To do that, Manitoba needs to know where are the most troublesome sources of nutrients. The city of Winnipeg is the largest source of nitrogen and phosphorus, but its contribution pales compared to the loads from dispersed sources -- agriculture, especially -- most particularly in the Red River Valley. Key to saving Lake Winnipeg is cutting phosphorus, the culprit in the spread of blue-green algae.
Data on how it's running off the land, and in what volumes, are not collected on a reliable basis. The province collects samples from tributaries three times a year, in various seasons. The foundation says data is publicly released only every five years.
University of Manitoba geographer Greg McCullough analyzes provincial data to study the health of the lake. He says the province must sample frequently in spring, when the flow from runoff is highest.

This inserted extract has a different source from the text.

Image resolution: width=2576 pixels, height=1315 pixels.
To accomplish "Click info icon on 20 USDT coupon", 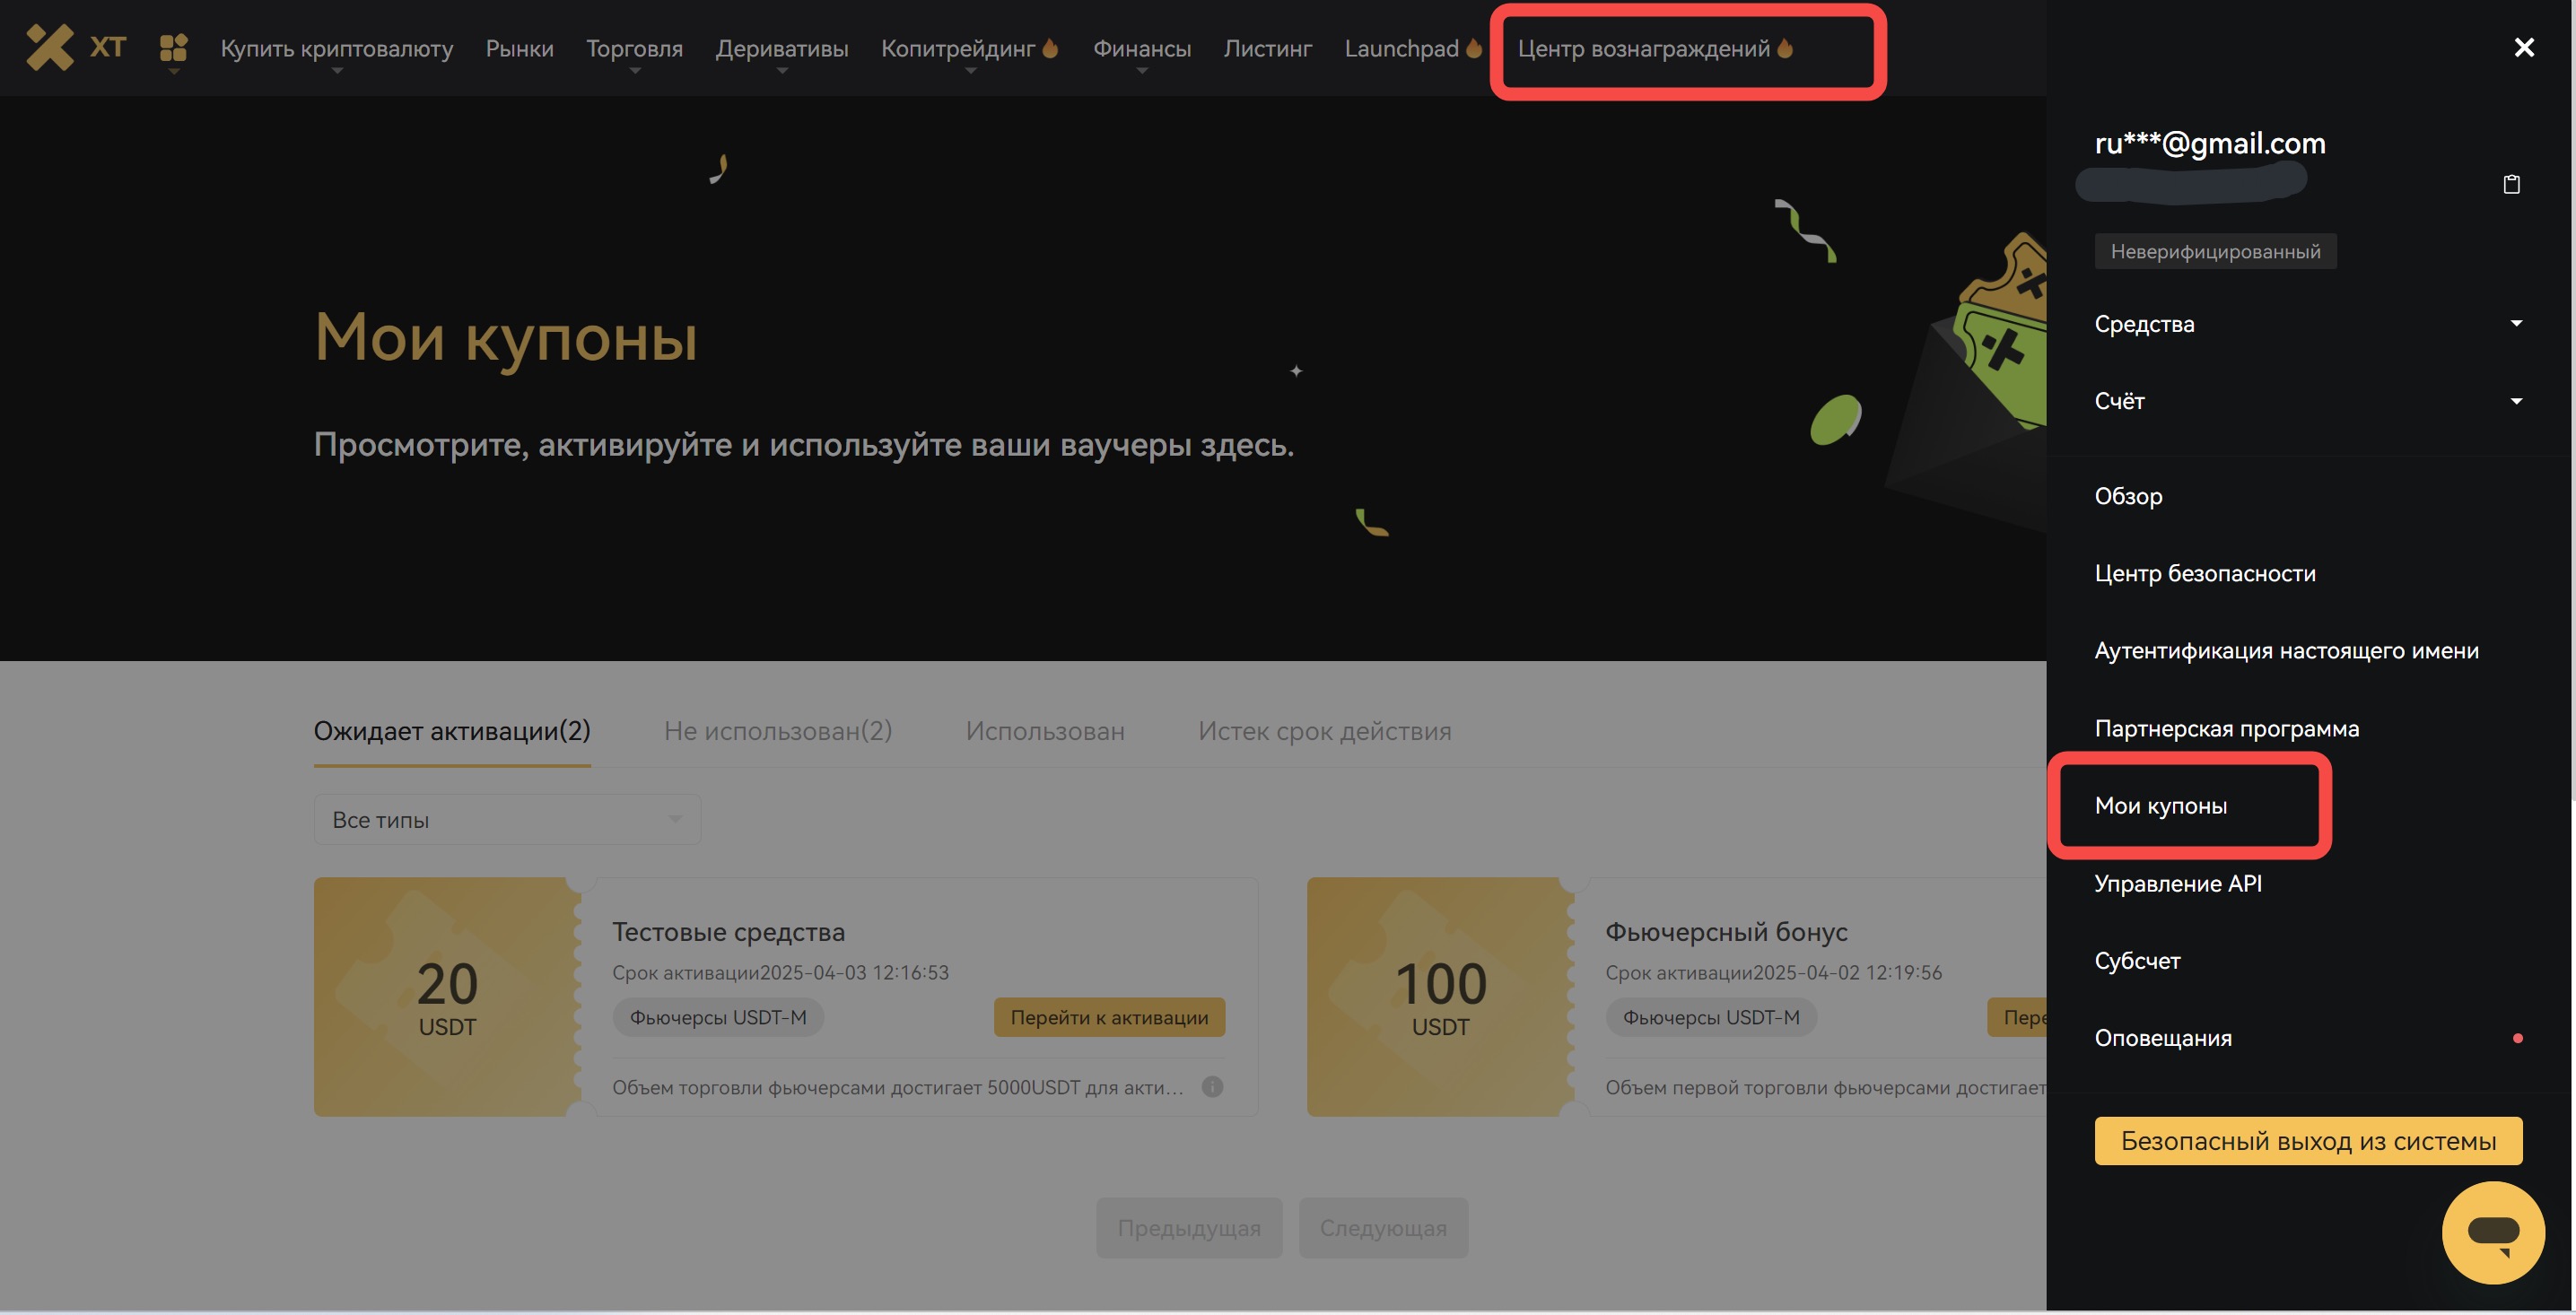I will (x=1212, y=1086).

The increased monitoring would better estimate the total load Lake Winnipeg gets annually. The La Salle, Pembina and Seine rivers are known as heavy contributors; they should be targeted first.
This is not new criticism. In 2005, the Lake Winnipeg Implementation Committee told the province its weak monitoring was hobbling efforts to understand how phosphorus was running off the land.
Good monitoring is not cheap. Conservation districts organized around watersheds (not municipal boundaries) could be funded to do the monitoring, most immediately on the three tributaries that could return the bigger bang for the buck.
There is tremendous acrimony among various players -- the City of Winnipeg, farmers, pork producers, lakeside municipalities -- over who's to blame for the slimy sludge that increasingly slops against Lake Winnipeg's shores. Cleaning up the mess will cost everybody, but foot-dragging is more expensive.
Real progress requires knowing where to focus efforts and then measuring the results. Only frequent, well-timed monitoring gives the precision needed to do that. Mr. Selinger should commit to improved monitoring of nutrients, starting with a deadline by which that will happen on the La Salle, Seine and Pembina rivers.